··· DATA FOR THIS TASK ···

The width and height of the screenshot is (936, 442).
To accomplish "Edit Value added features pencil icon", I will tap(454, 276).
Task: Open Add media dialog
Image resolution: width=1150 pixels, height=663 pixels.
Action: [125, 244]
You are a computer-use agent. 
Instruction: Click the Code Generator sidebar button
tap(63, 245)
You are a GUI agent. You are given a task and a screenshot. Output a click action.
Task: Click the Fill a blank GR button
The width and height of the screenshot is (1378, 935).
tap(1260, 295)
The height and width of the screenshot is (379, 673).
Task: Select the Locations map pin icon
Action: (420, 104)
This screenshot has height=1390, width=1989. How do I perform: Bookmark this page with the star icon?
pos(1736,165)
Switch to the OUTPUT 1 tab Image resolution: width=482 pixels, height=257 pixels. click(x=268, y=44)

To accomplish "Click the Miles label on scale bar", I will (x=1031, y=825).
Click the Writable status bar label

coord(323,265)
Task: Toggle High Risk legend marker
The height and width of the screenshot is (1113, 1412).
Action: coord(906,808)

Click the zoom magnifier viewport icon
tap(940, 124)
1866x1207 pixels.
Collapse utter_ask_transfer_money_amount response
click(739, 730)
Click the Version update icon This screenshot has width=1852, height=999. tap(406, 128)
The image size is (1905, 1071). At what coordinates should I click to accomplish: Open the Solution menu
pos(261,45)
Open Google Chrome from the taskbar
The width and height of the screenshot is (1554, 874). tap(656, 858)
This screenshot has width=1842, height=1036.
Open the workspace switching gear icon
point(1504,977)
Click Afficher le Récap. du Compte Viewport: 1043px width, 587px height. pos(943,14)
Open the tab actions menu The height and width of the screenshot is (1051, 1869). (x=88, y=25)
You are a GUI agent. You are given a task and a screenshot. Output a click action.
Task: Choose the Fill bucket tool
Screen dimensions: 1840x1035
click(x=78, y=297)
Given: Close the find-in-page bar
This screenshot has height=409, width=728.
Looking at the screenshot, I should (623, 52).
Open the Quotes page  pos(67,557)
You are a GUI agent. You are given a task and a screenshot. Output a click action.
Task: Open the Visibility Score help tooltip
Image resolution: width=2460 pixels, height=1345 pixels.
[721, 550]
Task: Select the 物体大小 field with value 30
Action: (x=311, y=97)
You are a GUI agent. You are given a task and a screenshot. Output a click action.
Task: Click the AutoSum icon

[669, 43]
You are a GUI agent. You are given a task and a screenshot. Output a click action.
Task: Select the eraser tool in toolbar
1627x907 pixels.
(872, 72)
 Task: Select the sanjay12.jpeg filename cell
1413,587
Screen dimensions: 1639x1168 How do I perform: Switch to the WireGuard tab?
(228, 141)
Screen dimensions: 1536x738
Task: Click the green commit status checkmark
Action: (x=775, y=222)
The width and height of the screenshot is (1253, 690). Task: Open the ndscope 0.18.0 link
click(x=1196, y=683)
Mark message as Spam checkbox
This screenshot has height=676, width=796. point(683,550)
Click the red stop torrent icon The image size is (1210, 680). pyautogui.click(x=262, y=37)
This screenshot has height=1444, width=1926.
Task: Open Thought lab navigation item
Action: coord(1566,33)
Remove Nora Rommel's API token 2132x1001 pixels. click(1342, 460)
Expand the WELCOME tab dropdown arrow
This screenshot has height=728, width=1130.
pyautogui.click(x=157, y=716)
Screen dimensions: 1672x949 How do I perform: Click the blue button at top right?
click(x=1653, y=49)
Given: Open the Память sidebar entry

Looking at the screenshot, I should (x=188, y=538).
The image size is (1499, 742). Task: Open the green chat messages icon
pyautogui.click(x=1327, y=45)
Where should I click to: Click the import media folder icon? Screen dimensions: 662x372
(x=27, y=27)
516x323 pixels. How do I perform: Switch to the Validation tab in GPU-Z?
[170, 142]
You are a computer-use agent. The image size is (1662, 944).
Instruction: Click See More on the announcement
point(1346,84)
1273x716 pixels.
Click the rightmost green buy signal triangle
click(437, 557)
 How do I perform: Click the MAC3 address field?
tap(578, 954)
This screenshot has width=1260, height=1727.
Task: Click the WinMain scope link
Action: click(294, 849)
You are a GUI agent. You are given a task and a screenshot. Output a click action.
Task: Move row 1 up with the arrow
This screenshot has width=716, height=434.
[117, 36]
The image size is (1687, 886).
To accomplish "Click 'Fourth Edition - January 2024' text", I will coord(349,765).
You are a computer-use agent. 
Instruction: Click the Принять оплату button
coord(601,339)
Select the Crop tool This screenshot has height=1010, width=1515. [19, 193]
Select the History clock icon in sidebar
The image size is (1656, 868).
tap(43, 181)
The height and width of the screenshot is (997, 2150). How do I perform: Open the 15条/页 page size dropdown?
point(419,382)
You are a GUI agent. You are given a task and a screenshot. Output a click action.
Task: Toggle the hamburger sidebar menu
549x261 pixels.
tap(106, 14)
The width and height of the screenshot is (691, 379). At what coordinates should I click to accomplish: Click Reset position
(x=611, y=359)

···

Output all of the records above unchanged.

The width and height of the screenshot is (936, 442).
To accomplish "Edit Value added features pencil icon", I will tap(454, 276).
Task: Open Add media dialog
Image resolution: width=1150 pixels, height=663 pixels.
Action: [125, 244]
You are a computer-use agent. 
Instruction: Click the Code Generator sidebar button
tap(63, 245)
You are a GUI agent. You are given a task and a screenshot. Output a click action.
Task: Click the Fill a blank GR button
The width and height of the screenshot is (1378, 935).
tap(1260, 295)
The height and width of the screenshot is (379, 673).
Task: Select the Locations map pin icon
Action: (420, 104)
This screenshot has height=1390, width=1989. How do I perform: Bookmark this page with the star icon?
pos(1736,165)
Switch to the OUTPUT 1 tab Image resolution: width=482 pixels, height=257 pixels. click(x=268, y=44)

To accomplish "Click the Miles label on scale bar", I will (x=1031, y=825).
Click the Writable status bar label

coord(323,265)
Task: Toggle High Risk legend marker
The height and width of the screenshot is (1113, 1412).
Action: coord(906,808)

Click the zoom magnifier viewport icon
tap(940, 124)
1866x1207 pixels.
Collapse utter_ask_transfer_money_amount response
click(739, 730)
Click the Version update icon This screenshot has width=1852, height=999. tap(406, 128)
The image size is (1905, 1071). At what coordinates should I click to accomplish: Open the Solution menu
pos(261,45)
Open Google Chrome from the taskbar
The width and height of the screenshot is (1554, 874). tap(656, 858)
This screenshot has width=1842, height=1036.
Open the workspace switching gear icon
point(1504,977)
Click Afficher le Récap. du Compte Viewport: 1043px width, 587px height. pos(943,14)
Open the tab actions menu The height and width of the screenshot is (1051, 1869). (x=88, y=25)
You are a GUI agent. You are given a task and a screenshot. Output a click action.
Task: Choose the Fill bucket tool
Screen dimensions: 1840x1035
click(x=78, y=297)
Given: Close the find-in-page bar
This screenshot has height=409, width=728.
Looking at the screenshot, I should (623, 52).
Open the Quotes page  pos(67,557)
You are a GUI agent. You are given a task and a screenshot. Output a click action.
Task: Open the Visibility Score help tooltip
Image resolution: width=2460 pixels, height=1345 pixels.
[721, 550]
Task: Select the 物体大小 field with value 30
Action: (x=311, y=97)
You are a GUI agent. You are given a task and a screenshot. Output a click action.
Task: Click the AutoSum icon

[669, 43]
You are a GUI agent. You are given a task and a screenshot. Output a click action.
Task: Select the eraser tool in toolbar
1627x907 pixels.
(872, 72)
 Task: Select the sanjay12.jpeg filename cell
1413,587
Screen dimensions: 1639x1168 How do I perform: Switch to the WireGuard tab?
(228, 141)
Screen dimensions: 1536x738
Task: Click the green commit status checkmark
Action: (x=775, y=222)
The width and height of the screenshot is (1253, 690). Task: Open the ndscope 0.18.0 link
click(x=1196, y=683)
Mark message as Spam checkbox
This screenshot has height=676, width=796. point(683,550)
Click the red stop torrent icon The image size is (1210, 680). pyautogui.click(x=262, y=37)
This screenshot has height=1444, width=1926.
Task: Open Thought lab navigation item
Action: coord(1566,33)
Remove Nora Rommel's API token 2132x1001 pixels. click(1342, 460)
Expand the WELCOME tab dropdown arrow
This screenshot has height=728, width=1130.
pyautogui.click(x=157, y=716)
Screen dimensions: 1672x949 How do I perform: Click the blue button at top right?
click(x=1653, y=49)
Given: Open the Память sidebar entry

Looking at the screenshot, I should (x=188, y=538).
The image size is (1499, 742). Task: Open the green chat messages icon
pyautogui.click(x=1327, y=45)
Where should I click to: Click the import media folder icon? Screen dimensions: 662x372
(x=27, y=27)
516x323 pixels. How do I perform: Switch to the Validation tab in GPU-Z?
[170, 142]
You are a computer-use agent. The image size is (1662, 944).
Instruction: Click See More on the announcement
point(1346,84)
1273x716 pixels.
Click the rightmost green buy signal triangle
click(437, 557)
 How do I perform: Click the MAC3 address field?
tap(578, 954)
This screenshot has width=1260, height=1727.
Task: Click the WinMain scope link
Action: click(294, 849)
You are a GUI agent. You are given a task and a screenshot. Output a click action.
Task: Move row 1 up with the arrow
This screenshot has width=716, height=434.
[117, 36]
The image size is (1687, 886).
To accomplish "Click 'Fourth Edition - January 2024' text", I will coord(349,765).
You are a computer-use agent. 
Instruction: Click the Принять оплату button
coord(601,339)
Select the Crop tool This screenshot has height=1010, width=1515. [19, 193]
Select the History clock icon in sidebar
The image size is (1656, 868).
tap(43, 181)
The height and width of the screenshot is (997, 2150). How do I perform: Open the 15条/页 page size dropdown?
point(419,382)
You are a GUI agent. You are given a task and a screenshot. Output a click action.
Task: Toggle the hamburger sidebar menu
549x261 pixels.
tap(106, 14)
The width and height of the screenshot is (691, 379). At what coordinates should I click to accomplish: Click Reset position
(x=611, y=359)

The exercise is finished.